LifecycleAndUtilization

This profile evicts long-running pods and balances resource usage between nodes.

It enables the following strategies:

  • RemovePodsHavingTooManyRestarts: removes pods whose containers have been restarted too many times.

    Pods where the sum of restarts over all containers (including Init Containers) is more than 100.

  • LowNodeUtilization: finds nodes that are underutilized and evicts pods, if possible, from overutilized nodes in the hope that recreation of evicted pods will be scheduled on these underutilized nodes.

    • A node is considered underutilized if its usage is below 20% for all thresholds (CPU, memory, and number of pods).

    • A node is considered overutilized if its usage is above 50% for any of the thresholds (CPU, memory, and number of pods).

    Optionally, you can adjust these underutilized/overutilized threshold percentages by setting the Technology Preview field devLowNodeUtilizationThresholds to one the following values: Low for 10%/30%, Medium for 20%/50%, or High for 40%/70%. The default value is Medium.

  • PodLifeTime: evicts pods that are too old.

    By default, pods that are older than 24 hours are removed. You can customize the pod lifetime value.

Do not enable LifecycleAndUtilization with any of the following profiles: LongLifecycle or CompactAndScale. Enabling these profiles together results in a conflict.

SoftTopologyAndDuplicates

This profile is the same as TopologyAndDuplicates, except that pods with soft topology constraints, such as whenUnsatisfiable: ScheduleAnyway, are also considered for eviction.

Do not enable both SoftTopologyAndDuplicates and TopologyAndDuplicates. Enabling both results in a conflict.

EvictPodsWithLocalStorage

This profile allows pods with local storage to be eligible for eviction.

EvictPodsWithPVC

This profile allows pods with persistent volume claims to be eligible for eviction.
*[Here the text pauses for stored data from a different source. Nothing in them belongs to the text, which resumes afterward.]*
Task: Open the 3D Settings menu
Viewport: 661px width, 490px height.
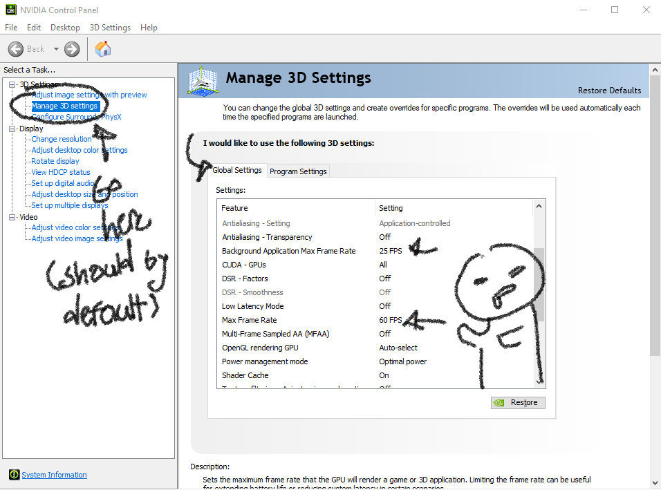Action: pos(110,28)
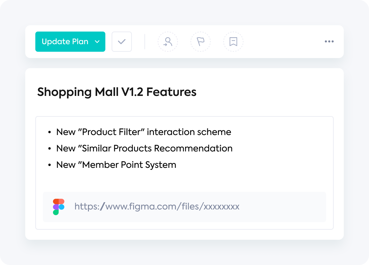This screenshot has height=265, width=369.
Task: Click the Update Plan status button
Action: point(70,42)
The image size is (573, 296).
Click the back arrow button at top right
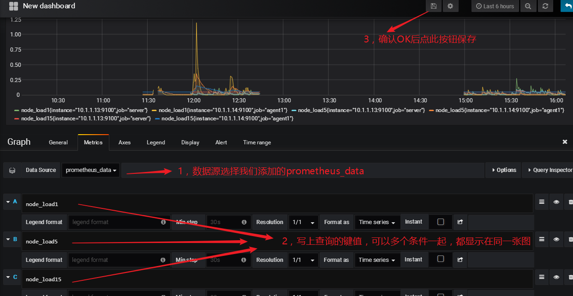click(x=567, y=6)
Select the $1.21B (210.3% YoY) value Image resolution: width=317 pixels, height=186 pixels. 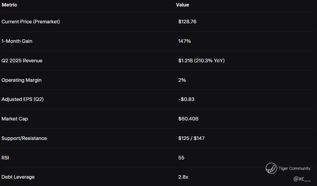tap(201, 61)
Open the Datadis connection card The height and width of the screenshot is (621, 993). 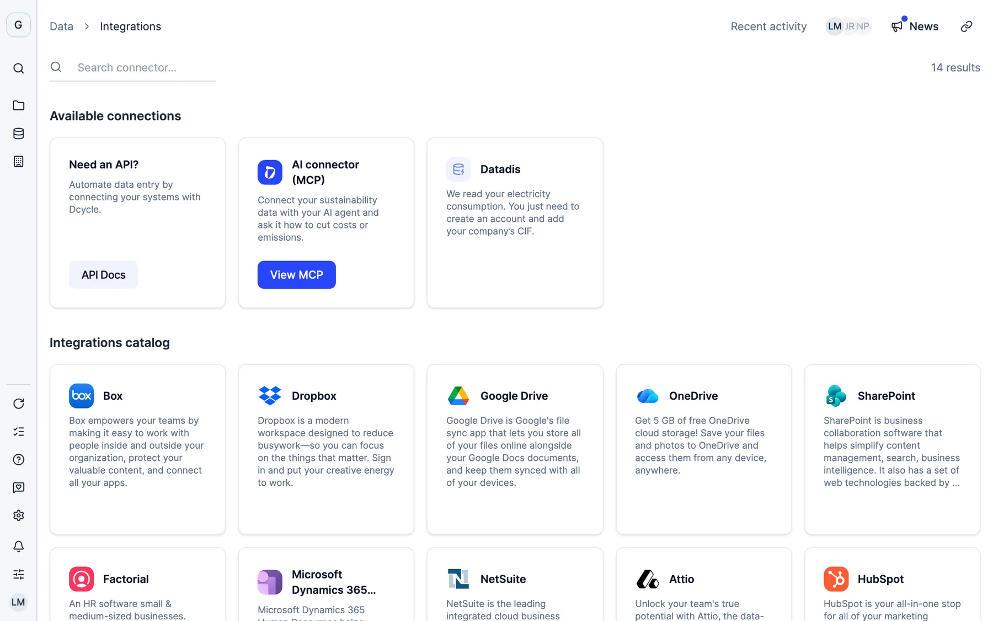pos(515,223)
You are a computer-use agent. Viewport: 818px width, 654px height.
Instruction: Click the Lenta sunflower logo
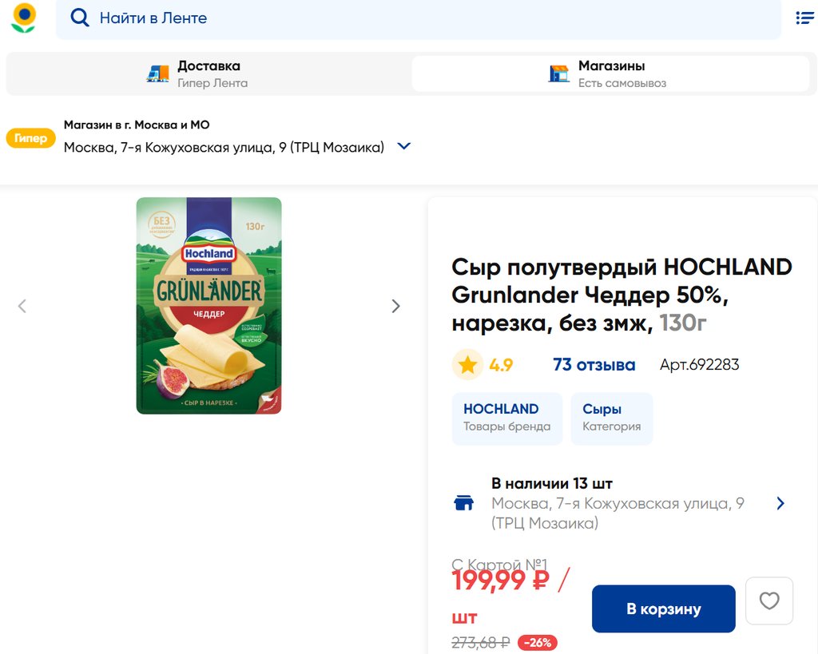[x=24, y=18]
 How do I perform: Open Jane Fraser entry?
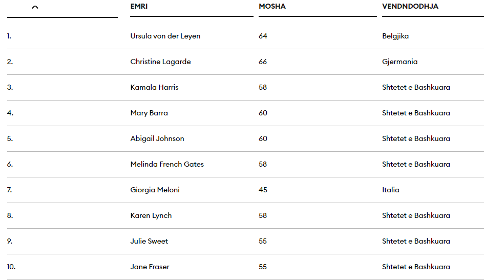(150, 267)
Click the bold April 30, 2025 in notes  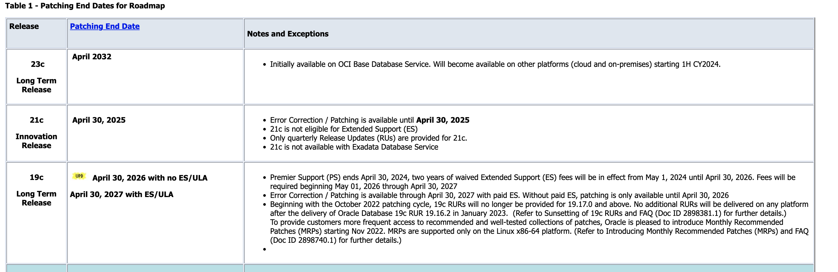443,120
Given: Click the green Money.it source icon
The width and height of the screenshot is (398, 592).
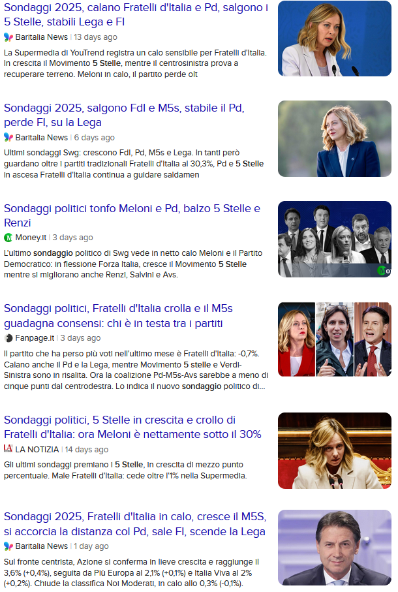Looking at the screenshot, I should click(8, 238).
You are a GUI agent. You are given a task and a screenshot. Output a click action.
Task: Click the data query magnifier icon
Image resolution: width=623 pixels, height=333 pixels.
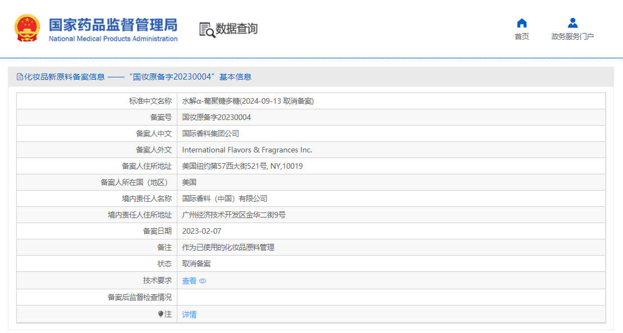(x=207, y=30)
If you are using Kubernetes NFS Subdir External Provisioner, you must add an excluded namespace for the namespace where the provisioner is installed.

CompactAndScale

This profile enables the HighNodeUtilization strategy, which attempts to evict pods from underutilized nodes to allow a workload to run on a smaller set of nodes. A node is considered underutilized if its usage is below 20% for all thresholds (CPU, memory, and number of pods).

Optionally, you can adjust the underutilized percentage by setting the Technology Preview field devHighNodeUtilizationThresholds to one the following values: Minimal for 10%, Modest for 20%, or Moderate for 30%. The default value is Modest.

Do not enable CompactAndScale with any of the following profiles: LifecycleAndUtilization, LongLifecycle, or TopologyAndDuplicates. Enabling these profiles together results in a conflict.

LongLifecycle

This profile balances resource usage between nodes and enables the following strategies:

  • RemovePodsHavingTooManyRestarts: removes pods whose containers have been restarted too many times and pods where the sum of restarts over all containers (including Init Containers) is more than 100. Restarting the VM guest operating system does not increase this count.

  • LowNodeUtilization: evicts pods from overutilized nodes when there are any underutilized nodes. The destination node for the evicted pod will be determined by the scheduler.

    • A node is considered underutilized if its usage is below 20% for all thresholds (CPU, memory, and number of pods).

    • A node is considered overutilized if its usage is above 50% for any of the thresholds (CPU, memory, and number of pods).

Do not enable LongLifecycle with any of the following profiles: LifecycleAndUtilization or CompactAndScale. Enabling these profiles together results in a conflict.